People living with HIV (PLWHIV) with heart failure (HF) are at elevated relative and absolute risk for sudden cardiac death (SCD), according to a study published in Journal of the American College of Cardiology.
Researchers created a prospective observational registry of all patients with a primary diagnosis of acute decompensated HF who were admitted to Bronx-Lebanon Hospital Center of the Icahn School of Medicine in the Bronx, New York, in 2011. HIV ICD-9 codes were used to identify PLWHIV (n=344), leaving a group to serve as uninfected controls (n=1805). The follow-up period began on the date of discharge from the patient’s first hospitalization for HF in 2011. The occurrence of SCD was the primary outcome, with adjudications made by 2 individual reviewers.
During a median follow-up duration of 19 months, there were 191 SCDs. PLWHIV had a significantly higher rate of SCD than the uninfected controls (21% vs 6.4%; adjusted odds ratio [OR], 3.0; 95% CI, 1.78-4.24; P <.001). PLWHIV who had a cluster of differentiation 4 (CD4 count of <200 cells/mm³ had a higher SCD rate compared with PLWHIV with a CD4 count ≥200 cells/mm³ (37% vs 8.4%; P <.001). The SCD rate among the latter group did not differ significantly from the rate among uninfected controls (8.4% vs 6.4%; P =.31).
Among PLWHIV, SCD was associated with traditional cardiovascular risk factors, including a history of coronary artery disease (CAD), cocaine use, low left ventricular ejection fraction (LVEF), and lower rates of beta blocker prescription.
After adjusting for confounding factors in a multivariate model, CAD was the strongest predictor of SCD, followed by a lower CD4 count. Among PLWHIV with a preserved LVEF, the SCD rate was higher compared with uninfected controls with preserved LVEF (18% vs 5.4%; P <.001).
Due to the unavailability of autopsy data, this study was limited by unconfirmed cases of primary cardiac deaths. The cause of death for 6% of patients was unavailable because they either died at home or in a different hospital. Researchers did not have data on pill counts or prescription refills and therefore could not assess adherence to treatment and diet.

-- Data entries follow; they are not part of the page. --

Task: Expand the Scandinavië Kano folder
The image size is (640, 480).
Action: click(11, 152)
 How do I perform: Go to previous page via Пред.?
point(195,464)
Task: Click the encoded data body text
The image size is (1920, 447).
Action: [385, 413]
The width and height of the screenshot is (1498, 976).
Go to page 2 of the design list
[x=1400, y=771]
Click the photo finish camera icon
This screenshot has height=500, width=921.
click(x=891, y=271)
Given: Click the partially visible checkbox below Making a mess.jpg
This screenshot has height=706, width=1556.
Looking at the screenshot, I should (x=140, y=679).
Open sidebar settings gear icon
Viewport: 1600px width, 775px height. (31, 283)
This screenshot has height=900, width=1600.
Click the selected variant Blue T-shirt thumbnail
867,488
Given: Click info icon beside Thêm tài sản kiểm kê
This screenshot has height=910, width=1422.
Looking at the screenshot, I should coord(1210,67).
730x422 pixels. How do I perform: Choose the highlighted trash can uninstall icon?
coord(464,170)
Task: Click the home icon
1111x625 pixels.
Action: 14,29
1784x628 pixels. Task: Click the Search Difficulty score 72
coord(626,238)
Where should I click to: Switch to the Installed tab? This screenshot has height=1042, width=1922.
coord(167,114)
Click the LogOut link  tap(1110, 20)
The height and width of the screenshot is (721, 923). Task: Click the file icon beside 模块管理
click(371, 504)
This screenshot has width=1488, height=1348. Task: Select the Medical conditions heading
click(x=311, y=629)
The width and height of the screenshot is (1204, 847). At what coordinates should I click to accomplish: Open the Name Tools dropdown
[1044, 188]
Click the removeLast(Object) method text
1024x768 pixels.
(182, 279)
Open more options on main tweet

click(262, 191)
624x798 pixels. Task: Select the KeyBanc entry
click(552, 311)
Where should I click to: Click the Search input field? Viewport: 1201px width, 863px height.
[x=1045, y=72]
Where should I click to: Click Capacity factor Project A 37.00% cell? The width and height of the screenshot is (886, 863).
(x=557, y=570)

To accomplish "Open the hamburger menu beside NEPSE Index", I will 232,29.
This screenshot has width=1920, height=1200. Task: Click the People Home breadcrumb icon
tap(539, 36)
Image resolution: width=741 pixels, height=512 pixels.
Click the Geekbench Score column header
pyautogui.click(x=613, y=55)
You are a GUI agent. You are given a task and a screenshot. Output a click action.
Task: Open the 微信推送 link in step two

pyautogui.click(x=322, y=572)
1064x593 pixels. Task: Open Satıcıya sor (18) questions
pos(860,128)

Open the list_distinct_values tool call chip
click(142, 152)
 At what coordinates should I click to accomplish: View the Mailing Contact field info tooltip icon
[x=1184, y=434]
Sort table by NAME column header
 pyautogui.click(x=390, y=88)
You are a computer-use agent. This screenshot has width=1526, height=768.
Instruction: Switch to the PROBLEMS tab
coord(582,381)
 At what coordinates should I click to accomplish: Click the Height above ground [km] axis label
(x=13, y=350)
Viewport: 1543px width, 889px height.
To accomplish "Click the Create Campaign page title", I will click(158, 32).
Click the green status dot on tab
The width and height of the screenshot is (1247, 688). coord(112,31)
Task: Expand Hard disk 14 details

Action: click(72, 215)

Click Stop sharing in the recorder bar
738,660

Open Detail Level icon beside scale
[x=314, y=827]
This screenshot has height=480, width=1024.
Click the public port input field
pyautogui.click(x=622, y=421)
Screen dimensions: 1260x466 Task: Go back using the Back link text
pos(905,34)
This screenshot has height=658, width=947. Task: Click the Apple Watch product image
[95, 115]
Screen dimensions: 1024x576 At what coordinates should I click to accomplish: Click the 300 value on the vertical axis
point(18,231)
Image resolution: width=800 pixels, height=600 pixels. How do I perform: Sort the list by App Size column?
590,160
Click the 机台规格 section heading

The researchers suggested that the study “should act as a basis for consideration of strategies such as additional surveillance, temporizing strategies such as a LifeVest® where transient modifiable factors exist, or subcutaneous implantable cardioverter defibrillator (ICD) implantation in those in whom the infectious risk is still considered prohibitive.”
Alvi RM, Neilan AM, Tariq N, et al. The risk of sudden cardiac death among heart failure patients with HIV. J Am Coll Cardiol. 2019;73(9):S1.